--- START ---
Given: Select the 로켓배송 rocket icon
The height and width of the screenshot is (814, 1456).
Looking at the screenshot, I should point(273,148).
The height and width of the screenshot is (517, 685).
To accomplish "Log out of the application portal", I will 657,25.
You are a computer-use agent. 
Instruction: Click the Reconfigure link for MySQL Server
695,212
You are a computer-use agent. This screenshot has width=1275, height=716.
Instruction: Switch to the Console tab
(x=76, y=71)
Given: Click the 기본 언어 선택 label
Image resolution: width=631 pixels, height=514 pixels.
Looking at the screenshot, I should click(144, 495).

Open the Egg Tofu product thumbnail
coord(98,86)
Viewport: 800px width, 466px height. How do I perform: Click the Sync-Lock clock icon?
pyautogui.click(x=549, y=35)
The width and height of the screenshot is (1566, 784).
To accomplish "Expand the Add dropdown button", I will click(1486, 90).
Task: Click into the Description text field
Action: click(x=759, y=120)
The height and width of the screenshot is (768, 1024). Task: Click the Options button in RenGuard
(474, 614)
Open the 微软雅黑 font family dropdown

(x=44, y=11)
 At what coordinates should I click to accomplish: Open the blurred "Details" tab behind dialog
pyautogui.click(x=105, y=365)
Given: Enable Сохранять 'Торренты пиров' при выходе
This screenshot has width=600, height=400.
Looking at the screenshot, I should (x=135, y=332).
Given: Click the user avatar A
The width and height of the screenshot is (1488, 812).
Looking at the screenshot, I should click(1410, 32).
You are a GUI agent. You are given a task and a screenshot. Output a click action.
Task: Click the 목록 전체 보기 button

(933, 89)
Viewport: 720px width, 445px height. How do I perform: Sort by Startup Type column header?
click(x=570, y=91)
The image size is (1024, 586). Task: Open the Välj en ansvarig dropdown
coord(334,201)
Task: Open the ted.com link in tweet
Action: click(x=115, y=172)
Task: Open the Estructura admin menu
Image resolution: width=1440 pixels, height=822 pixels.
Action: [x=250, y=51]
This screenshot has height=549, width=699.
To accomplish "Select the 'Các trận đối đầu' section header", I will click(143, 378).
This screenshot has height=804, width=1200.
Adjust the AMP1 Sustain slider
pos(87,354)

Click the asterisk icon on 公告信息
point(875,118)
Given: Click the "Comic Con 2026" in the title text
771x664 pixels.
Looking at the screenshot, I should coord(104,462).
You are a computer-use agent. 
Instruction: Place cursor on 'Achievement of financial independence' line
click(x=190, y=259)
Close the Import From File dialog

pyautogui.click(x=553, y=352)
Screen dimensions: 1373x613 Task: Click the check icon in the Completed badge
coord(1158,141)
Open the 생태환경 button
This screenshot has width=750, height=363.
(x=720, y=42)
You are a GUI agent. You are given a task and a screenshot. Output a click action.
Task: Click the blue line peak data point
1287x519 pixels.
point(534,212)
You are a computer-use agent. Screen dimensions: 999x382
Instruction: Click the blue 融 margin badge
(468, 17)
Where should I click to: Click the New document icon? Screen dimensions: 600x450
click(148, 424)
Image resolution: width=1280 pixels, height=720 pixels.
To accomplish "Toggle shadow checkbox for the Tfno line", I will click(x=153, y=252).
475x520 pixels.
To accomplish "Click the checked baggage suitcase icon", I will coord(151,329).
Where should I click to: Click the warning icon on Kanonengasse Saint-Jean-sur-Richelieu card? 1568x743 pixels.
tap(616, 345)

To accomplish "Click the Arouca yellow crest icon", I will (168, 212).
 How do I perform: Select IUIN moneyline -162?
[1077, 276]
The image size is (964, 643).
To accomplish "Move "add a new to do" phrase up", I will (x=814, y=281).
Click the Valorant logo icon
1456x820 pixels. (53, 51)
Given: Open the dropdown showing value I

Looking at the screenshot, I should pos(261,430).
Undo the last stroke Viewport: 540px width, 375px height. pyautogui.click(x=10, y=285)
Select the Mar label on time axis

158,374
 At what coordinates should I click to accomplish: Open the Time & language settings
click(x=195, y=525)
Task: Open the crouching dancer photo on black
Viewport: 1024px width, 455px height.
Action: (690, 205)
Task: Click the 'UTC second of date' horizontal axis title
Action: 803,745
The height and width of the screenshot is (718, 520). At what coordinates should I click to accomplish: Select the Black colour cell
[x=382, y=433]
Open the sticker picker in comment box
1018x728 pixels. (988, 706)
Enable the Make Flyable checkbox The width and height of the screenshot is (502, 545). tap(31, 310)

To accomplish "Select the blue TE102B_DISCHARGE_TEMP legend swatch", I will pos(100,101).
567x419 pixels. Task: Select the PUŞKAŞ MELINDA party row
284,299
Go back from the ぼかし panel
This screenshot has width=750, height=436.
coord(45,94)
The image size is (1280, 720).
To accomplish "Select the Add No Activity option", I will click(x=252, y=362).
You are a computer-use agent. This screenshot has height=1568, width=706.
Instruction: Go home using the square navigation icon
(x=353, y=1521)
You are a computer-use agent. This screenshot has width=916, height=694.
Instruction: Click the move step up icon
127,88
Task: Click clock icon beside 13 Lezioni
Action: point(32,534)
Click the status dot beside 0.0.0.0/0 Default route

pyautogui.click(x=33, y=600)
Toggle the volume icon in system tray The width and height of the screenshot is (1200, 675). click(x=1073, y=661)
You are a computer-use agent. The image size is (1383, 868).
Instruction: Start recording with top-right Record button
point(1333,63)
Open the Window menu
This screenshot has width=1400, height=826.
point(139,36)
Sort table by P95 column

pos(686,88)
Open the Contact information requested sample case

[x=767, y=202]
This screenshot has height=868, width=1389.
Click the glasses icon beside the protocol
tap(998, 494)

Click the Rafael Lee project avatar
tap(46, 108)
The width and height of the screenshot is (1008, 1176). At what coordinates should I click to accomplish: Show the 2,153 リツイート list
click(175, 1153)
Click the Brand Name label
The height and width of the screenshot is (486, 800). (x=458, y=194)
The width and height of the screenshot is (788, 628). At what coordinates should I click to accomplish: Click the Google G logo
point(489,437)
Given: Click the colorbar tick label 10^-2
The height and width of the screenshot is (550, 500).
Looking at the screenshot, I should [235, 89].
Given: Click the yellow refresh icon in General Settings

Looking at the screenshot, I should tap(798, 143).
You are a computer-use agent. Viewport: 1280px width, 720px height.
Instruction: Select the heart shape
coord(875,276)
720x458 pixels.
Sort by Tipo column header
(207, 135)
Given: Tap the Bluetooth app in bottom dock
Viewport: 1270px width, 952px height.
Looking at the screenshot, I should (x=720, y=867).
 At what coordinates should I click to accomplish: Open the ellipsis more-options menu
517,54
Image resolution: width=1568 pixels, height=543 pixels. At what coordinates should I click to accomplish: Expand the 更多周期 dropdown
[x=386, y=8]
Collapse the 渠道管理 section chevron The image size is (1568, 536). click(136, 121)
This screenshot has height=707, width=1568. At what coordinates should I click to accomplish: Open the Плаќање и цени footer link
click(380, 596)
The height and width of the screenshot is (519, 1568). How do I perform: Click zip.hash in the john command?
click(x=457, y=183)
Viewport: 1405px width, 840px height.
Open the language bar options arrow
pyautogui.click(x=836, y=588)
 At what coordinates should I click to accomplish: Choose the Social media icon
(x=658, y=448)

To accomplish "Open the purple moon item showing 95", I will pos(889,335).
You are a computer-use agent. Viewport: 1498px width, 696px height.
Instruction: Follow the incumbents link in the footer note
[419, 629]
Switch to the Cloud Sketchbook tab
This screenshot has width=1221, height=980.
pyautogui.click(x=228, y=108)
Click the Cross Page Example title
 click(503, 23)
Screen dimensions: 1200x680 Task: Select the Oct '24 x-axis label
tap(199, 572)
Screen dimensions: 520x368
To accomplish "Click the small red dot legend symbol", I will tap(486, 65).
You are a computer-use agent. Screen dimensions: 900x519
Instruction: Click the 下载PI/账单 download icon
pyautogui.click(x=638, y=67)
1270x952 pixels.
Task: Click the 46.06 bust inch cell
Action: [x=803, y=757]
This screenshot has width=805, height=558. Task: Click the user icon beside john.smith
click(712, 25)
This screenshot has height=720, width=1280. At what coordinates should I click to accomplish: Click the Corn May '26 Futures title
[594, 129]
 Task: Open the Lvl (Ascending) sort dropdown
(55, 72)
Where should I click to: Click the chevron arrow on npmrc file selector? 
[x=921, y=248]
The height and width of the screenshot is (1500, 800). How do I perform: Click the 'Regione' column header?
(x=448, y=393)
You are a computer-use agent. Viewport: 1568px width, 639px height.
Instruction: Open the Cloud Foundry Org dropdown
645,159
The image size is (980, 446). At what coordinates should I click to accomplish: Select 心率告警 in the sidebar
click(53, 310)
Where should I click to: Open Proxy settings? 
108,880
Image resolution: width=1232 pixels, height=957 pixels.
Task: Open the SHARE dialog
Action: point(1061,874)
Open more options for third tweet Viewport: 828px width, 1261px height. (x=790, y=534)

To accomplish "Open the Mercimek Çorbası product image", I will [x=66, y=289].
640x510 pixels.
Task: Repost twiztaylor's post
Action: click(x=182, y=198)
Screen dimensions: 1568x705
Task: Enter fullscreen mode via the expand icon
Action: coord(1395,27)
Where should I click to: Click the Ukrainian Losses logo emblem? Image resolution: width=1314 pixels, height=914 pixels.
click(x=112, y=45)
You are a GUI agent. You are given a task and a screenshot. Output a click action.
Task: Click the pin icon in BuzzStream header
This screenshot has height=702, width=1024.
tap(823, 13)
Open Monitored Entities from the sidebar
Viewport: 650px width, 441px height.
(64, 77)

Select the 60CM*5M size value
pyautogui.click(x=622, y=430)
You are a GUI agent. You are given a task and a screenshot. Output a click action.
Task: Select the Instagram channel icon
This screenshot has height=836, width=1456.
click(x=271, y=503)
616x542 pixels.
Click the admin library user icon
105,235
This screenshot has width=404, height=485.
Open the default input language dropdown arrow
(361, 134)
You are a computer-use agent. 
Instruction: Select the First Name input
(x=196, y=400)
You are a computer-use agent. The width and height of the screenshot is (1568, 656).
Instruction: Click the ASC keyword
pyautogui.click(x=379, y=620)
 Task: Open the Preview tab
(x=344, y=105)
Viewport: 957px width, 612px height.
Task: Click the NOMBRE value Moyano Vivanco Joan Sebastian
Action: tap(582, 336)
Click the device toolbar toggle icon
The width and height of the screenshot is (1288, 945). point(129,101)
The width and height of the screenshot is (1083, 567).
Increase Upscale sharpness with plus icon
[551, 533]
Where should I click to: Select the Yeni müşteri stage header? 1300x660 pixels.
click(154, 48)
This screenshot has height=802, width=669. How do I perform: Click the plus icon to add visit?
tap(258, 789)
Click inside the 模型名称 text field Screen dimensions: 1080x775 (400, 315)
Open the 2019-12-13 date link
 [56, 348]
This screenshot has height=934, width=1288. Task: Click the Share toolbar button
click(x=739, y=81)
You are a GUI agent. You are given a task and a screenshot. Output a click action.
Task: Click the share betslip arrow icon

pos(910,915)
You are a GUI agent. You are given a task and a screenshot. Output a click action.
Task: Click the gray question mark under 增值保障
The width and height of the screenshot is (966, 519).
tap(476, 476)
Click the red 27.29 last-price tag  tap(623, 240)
--- END ---
WHAT IS REQUIRED: Set down exactly the lines that begin the records and continue through the line bearing "Task: Open the Estructura admin menu"; include both ends.

YOUR SOLUTION:
Given: Select the 로켓배송 rocket icon
The height and width of the screenshot is (814, 1456).
Looking at the screenshot, I should point(273,148).
The height and width of the screenshot is (517, 685).
To accomplish "Log out of the application portal", I will 657,25.
You are a computer-use agent. 
Instruction: Click the Reconfigure link for MySQL Server
695,212
You are a computer-use agent. This screenshot has width=1275, height=716.
Instruction: Switch to the Console tab
(x=76, y=71)
Given: Click the 기본 언어 선택 label
Image resolution: width=631 pixels, height=514 pixels.
Looking at the screenshot, I should click(144, 495).

Open the Egg Tofu product thumbnail
coord(98,86)
Viewport: 800px width, 466px height. How do I perform: Click the Sync-Lock clock icon?
pyautogui.click(x=549, y=35)
The width and height of the screenshot is (1566, 784).
To accomplish "Expand the Add dropdown button", I will click(1486, 90).
Task: Click into the Description text field
Action: click(x=759, y=120)
The height and width of the screenshot is (768, 1024). Task: Click the Options button in RenGuard
(474, 614)
Open the 微软雅黑 font family dropdown

(x=44, y=11)
 At what coordinates should I click to accomplish: Open the blurred "Details" tab behind dialog
pyautogui.click(x=105, y=365)
Given: Enable Сохранять 'Торренты пиров' при выходе
This screenshot has width=600, height=400.
Looking at the screenshot, I should (x=135, y=332).
Given: Click the user avatar A
The width and height of the screenshot is (1488, 812).
Looking at the screenshot, I should click(1410, 32).
You are a GUI agent. You are given a task and a screenshot. Output a click action.
Task: Click the 목록 전체 보기 button

(933, 89)
Viewport: 720px width, 445px height. How do I perform: Sort by Startup Type column header?
click(x=570, y=91)
The image size is (1024, 586). Task: Open the Välj en ansvarig dropdown
coord(334,201)
Task: Open the ted.com link in tweet
Action: click(x=115, y=172)
Task: Open the Estructura admin menu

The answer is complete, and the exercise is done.